Four Months To The Day

On Monday, four months to the day after his open heart surgery, we stood at the base of the logging road. It was also six months to the day since our last trip to the top of this forest road that we’ve come to know and that has come to know us. Every trip up that road had prepared us for the medical, physical, and spiritual journey we’ve been on since discovering my geologist’s need for the surgery. It’s not lost on us that every trip up prior to his surgery, unbeknownst to us, could have caused a major cardiac event. That it didn’t is a cause for the deepest kind of gratitude as we find ourselves ready to make our way to the top again, and hopefully again and again and again until some day when we can’t.

It was a rainy day, mist and clouds hanging close to the tree tops. After a few quiet moments we started up the trail. The steepest part of the trail is found right there at the get go, reminding us that slow and steady will win almost any race, including recovery from major surgery. Every step felt like a gift. It was as if the ground beneath our feet welcomed us back, and the trees on either side greeted us. It felt like coming home.

Starting out that morning, neither of us expected to get to the top. We’d simply go as far as his body suggested, and then head back down. Except that we didn’t. It took over an hour—about twice as long as it usually takes to get up there—but we eventually found ourselves standing next to the stump where we’ve set our thermos of coffee for the last five years. It felt like turning the page to a new chapter of the story that is ours.
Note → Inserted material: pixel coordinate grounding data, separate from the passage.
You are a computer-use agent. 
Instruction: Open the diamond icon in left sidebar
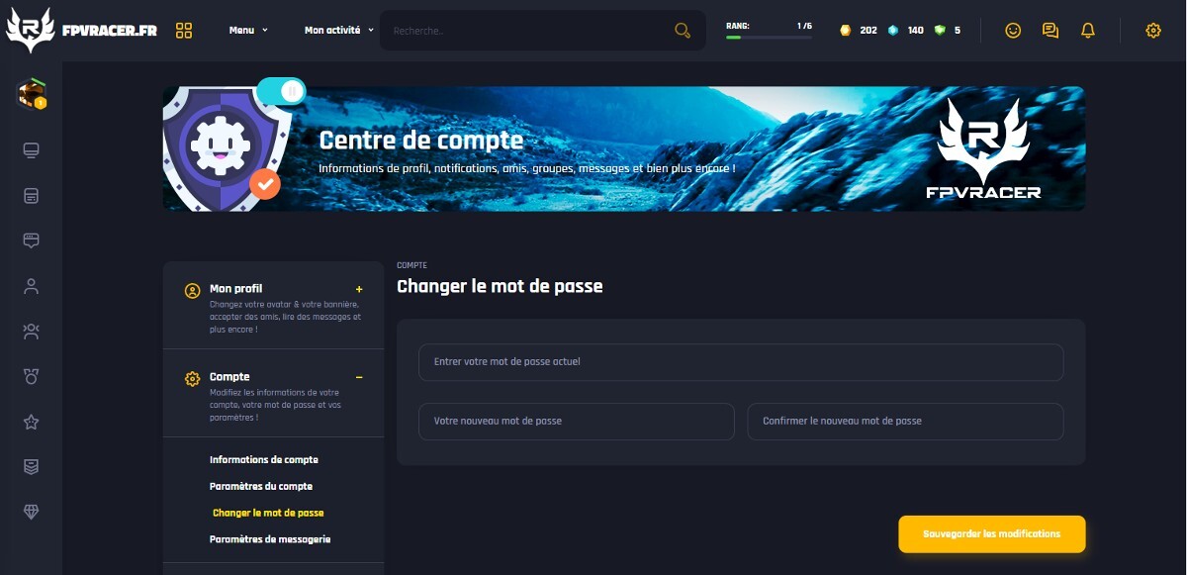pos(31,512)
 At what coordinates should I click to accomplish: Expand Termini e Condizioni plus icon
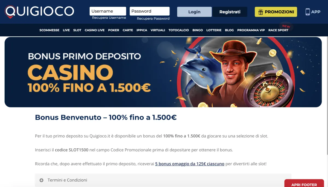pyautogui.click(x=42, y=180)
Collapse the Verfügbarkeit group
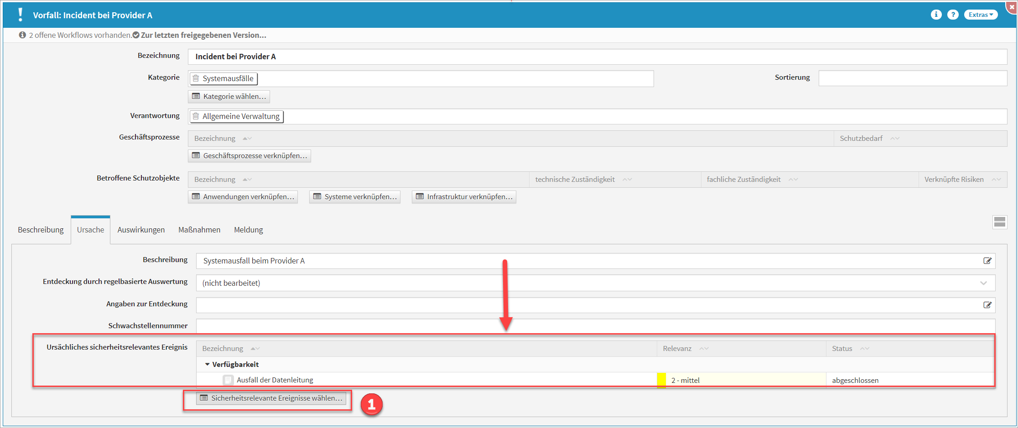The height and width of the screenshot is (428, 1018). (208, 364)
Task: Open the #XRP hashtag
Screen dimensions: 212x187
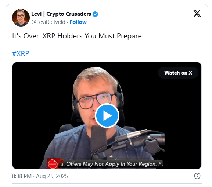Action: pos(21,53)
And so much of that story can be found on that logging road. It has been our faithful companion and witness for all of the conversations, laughter, tears, questions, arguments, silence, prayers, and plain old good, hard physical work that have gotten us to where we are today, and will be faithful to ready us for whatever is to come tomorrow.

I think it’s a true thing that whatever it is that got us here will be faithful to get us there. Wherever there is over the rise that we can’t quite yet see. I don’t know what that means for you. What it is that has helped you get to the here that is your life. But my hope is that you can trust it to be faithful to get you to the there that is your life still to come.